With respect to the two-year statute of limitations under NRS 11.207(1), we answer this question in the affirmative.3 After 1997, the amended statute retained the discovery rule language to which the litigation malpractice tolling rule has been applied in Nevada caselaw. See Clark, 113 Nev. at 951, 944 P.2d at 789–90 (applying the litigation malpractice tolling rule to the entirety of NRS 11.207, including the discovery rule language). And Nevada caselaw, while not explicitly addressing whether the tolling rule survived the statutory amendments, has continued to implicitly recognize the rule as good law under the amended statute. See Moon v. McDonald, Carano & Wilson L.L.P., 129 Nev. ––––, ––––, 306 P.3d 406, 407, 409 (2013) (indicating that the litigation malpractice tolling rule applies to the current version of NRS 11.207(1)); Hewitt v. Allen, 118 Nev. 216, 221, 43 P.3d 345, 347–48 (2002) (stating, albeit without citing to NRS 11.207(1), that the litigation malpractice tolling rule delays the accrual of a malpractice action “until the plaintiff knows, or should know, all the facts relevant to the foregoing elements and damage has been sustained” and that damages do not accrue “until the underlying legal action has been resolved”).
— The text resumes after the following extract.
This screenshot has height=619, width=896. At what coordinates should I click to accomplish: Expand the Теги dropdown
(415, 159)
Moreover, we maintain the rule because it permits the final resolution of the damages incurred during the litigation, including any changes on the appeal, thereby preventing judicial resources from being spent on a claim for damages that may be reduced or cured during litigation. See Hewitt, 118 Nev. at 221, 43 P.3d at 348 (providing, in the context of an appeal from the litigation in which the malpractice occurred, that the litigation malpractice tolling rule accounts for the possibility that the damages may disappear upon resolution of the appeal).
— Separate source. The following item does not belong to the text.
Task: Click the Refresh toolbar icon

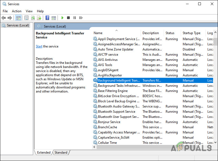Action: click(33, 18)
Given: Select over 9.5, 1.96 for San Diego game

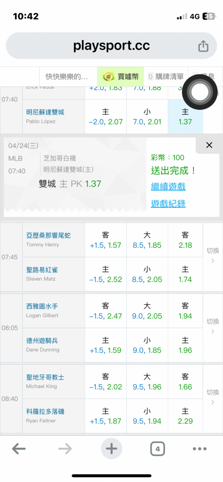Looking at the screenshot, I should (x=147, y=381).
FACTS AND PROCEDURAL HISTORY

The federal court's certification order concerns purported litigation malpractice. This alleged malpractice occurred in the context of an attorney-client relationship between the appellant law firm Brady, Vorwerck, Ryder & Caspino (BVRC), its former and now deceased attorney W. Dennis Richardson, and their client Albertson's, Inc., which later became New Albertson's, Inc.4

The facts, underlying litigation, and malpractice

New Albertson's and Farm Road Retail, LLC, entered into an agreement concerning the maintenance of a common area that they shared between them. The agreement provided that Farm Road would “indemnity [New] Albertson's from certain negative legal outcomes resulting from any breach of the [agreement] by Farm Road.”5 A woman fell on a flight of stairs at the New Albertson's location to which the agreement applied. That woman and her husband (the claimants) filed suit against New Albertson's and Farm Road in a Nevada district court to recover the damages that she incurred when she fell. New Albertson's hired BVRC for legal representation, and it assigned its attorney, Richardson, to the case.

New Albertson's denied all liability in an answer to the complaint. It also filed a cross-claim “against Farm Road based on Farm Road's initial refusal to indemnify [New] Albertson's for the ․ [c]omplaint and refusal to accept [New] Albertson's Tender of Defense.”
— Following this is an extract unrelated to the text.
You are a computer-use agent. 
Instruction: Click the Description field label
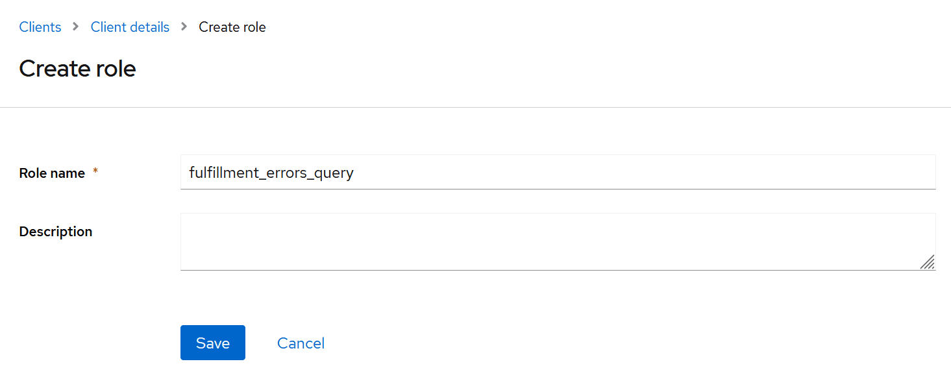tap(56, 232)
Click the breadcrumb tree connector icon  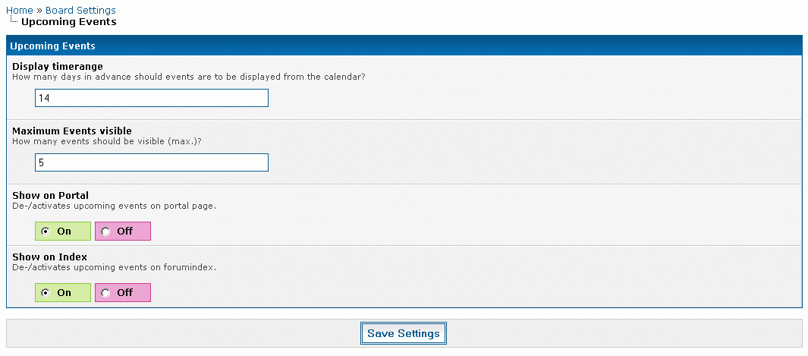pos(14,21)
The claimants served New Albertson's with requests for admission. Richardson, the BVRC lawyer, “belatedly served the responses on behalf of [New] Albertson's.” Considering that New Albertson's responses were “untimely and allegedly deficient,” the claimants “filed a[m]otion to [c]ompel.” A discovery commissioner determined that New Albertson's responses were “ ‘frivolous and an insult to the court.’ “ The district court agreed, and it ordered New Albertson's to “re-file the responses,” which Richardson did.

After New Albertson's “re-file[d] the responses,” the claimants filed a motion for partial summary judgment “on the issue of liability, alleging that the ․ [re-filed] [r]esponses filed by Richardson knowingly violated the [district] court's order.” The district court granted the motion, the result of which “established [New] Albertson's liability for the [claimants'] damages.” It appears that the district court deemed New Albertson's responses to the requests for admission as admitted because of BVRC and Richardson's discovery violations.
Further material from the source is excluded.